# Web Service - Was muss ich lernen?



## christoph (4. Jul 2005)

Hallo zusammen,

Ich möchte gerne ein Java Programm schreiben, dass mit einem Web Service eines Anbieters kommuniziert.

Der Anbieter rät, zur Nutzung ausreichende Kenntnisse in SOAP und XML zu haben, und eine Anwendung schreiben zu können, die über das Internet mit dem sicheren HTTP Protokoll kommunizieren kann.

Was muss ich hierfür lernen?

Ich kann mittlerweile ganz passabel in Java programmieren, hatte schon mit der URL-Klasse zu tun und habe httpunit verwendet.
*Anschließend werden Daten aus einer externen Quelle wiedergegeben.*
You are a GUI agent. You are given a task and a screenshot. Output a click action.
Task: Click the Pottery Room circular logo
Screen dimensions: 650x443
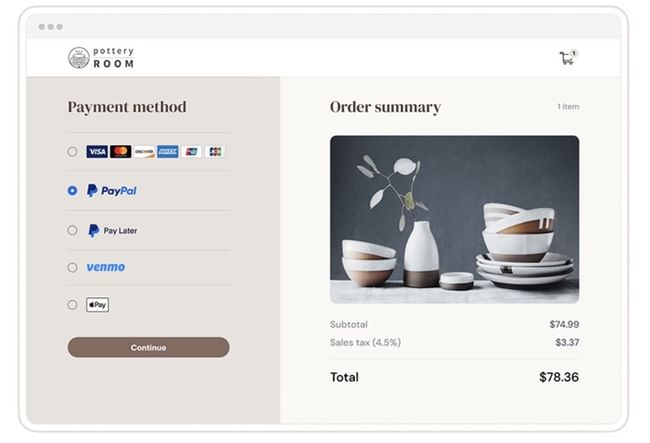pyautogui.click(x=78, y=58)
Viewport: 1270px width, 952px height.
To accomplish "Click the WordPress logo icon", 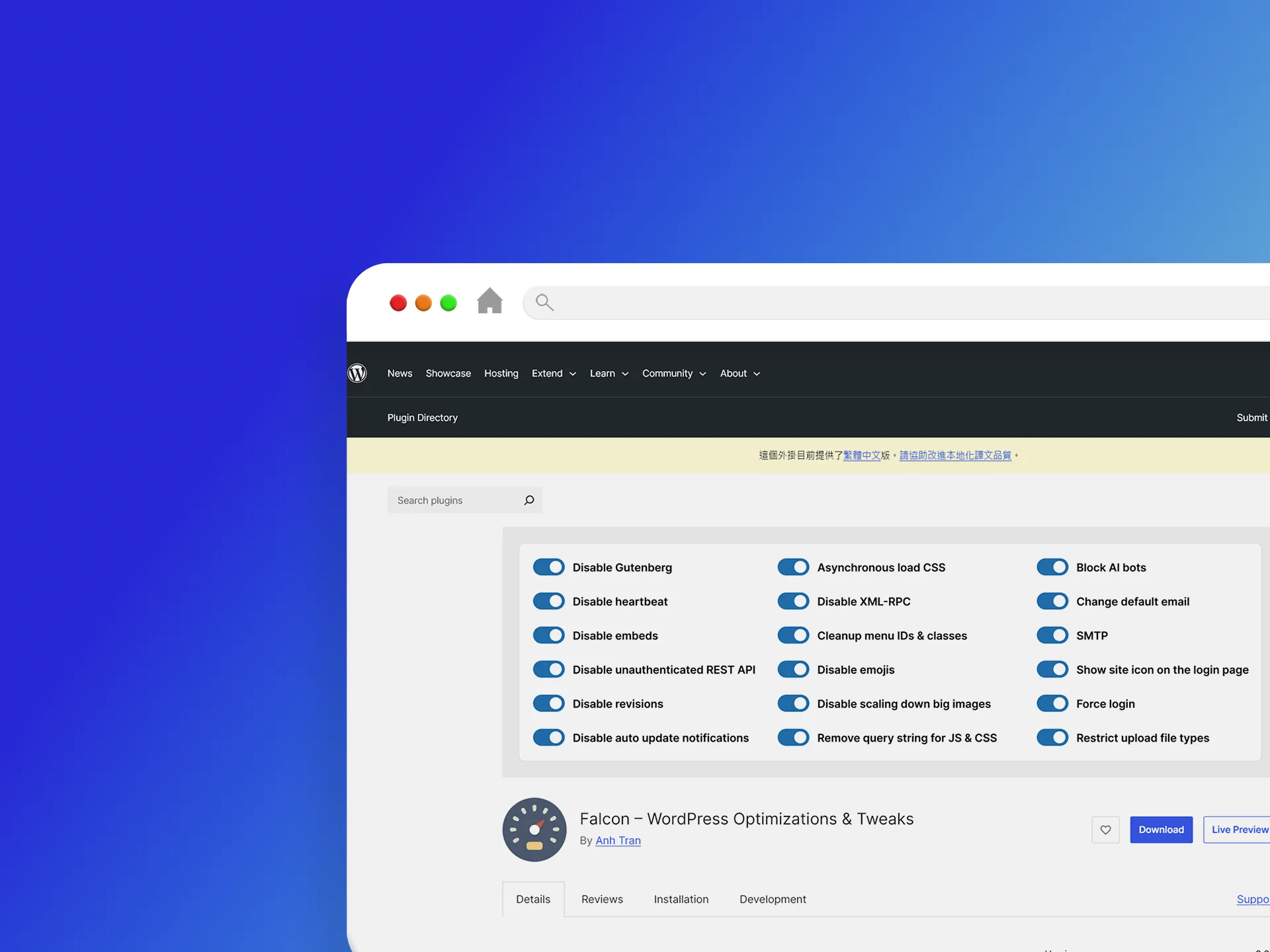I will point(357,374).
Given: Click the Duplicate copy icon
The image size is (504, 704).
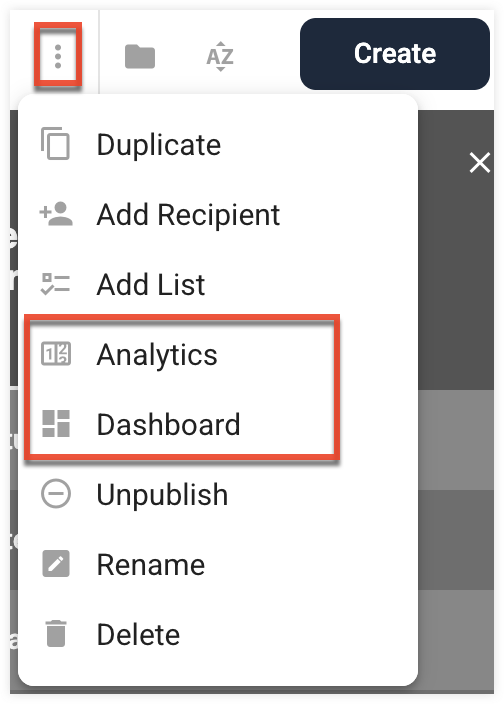Looking at the screenshot, I should click(x=56, y=144).
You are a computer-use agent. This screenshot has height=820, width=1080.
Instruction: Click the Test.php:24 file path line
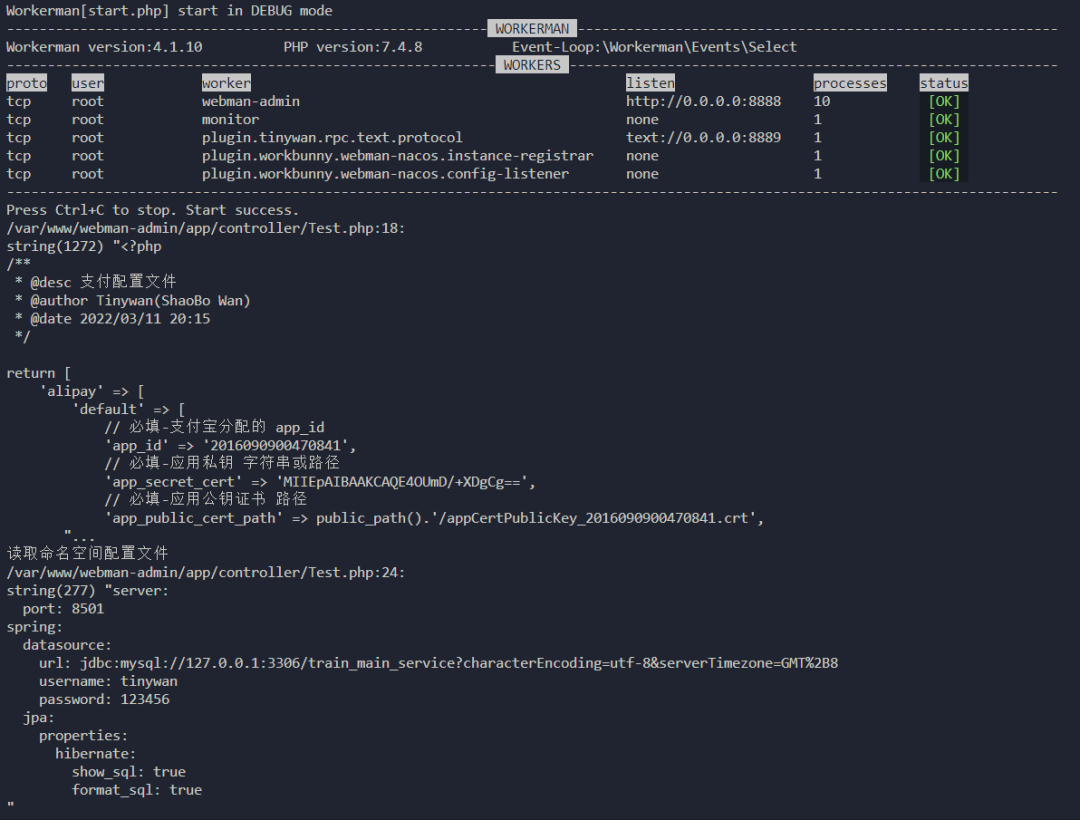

Robuste Kenntnisse mit der Internet Kommunikation habe ich allerdings nicht. 


Ist es z.B. ausreichend, zu wenig oder gar des Guten zu viel, das Java Web Services Tutorial durchzuarbeiten? ( java.sun.com/webservices/docs/1.5/tutorial/doc/index.html )

Bin für jeden Tip dankbar!

Schöne Grüße

Christoph


----------



## Bleiglanz (4. Jul 2005)

wäre gut, wenn du das durcharbeiten würdest!

fürn anfang reicht vielleicht auch

http://www.torsten-horn.de/techdocs/java-soap-axis.htm

wenn du nur einen "gutmütigen" Webservice aufrufen willst kannst du bei verwendung von Axis u.U. ganz ohne XML/SOAP auskommen, weil dir von dem Tool "Client-Stubs" erzeugt werden => d.h. du rufst nur eine Java-Methode auf


----------



## christoph (4. Jul 2005)

vielen Dank, klasse Link!  :toll: 

Diese Seite scheint mir extrem hilfreich zu sein!


----------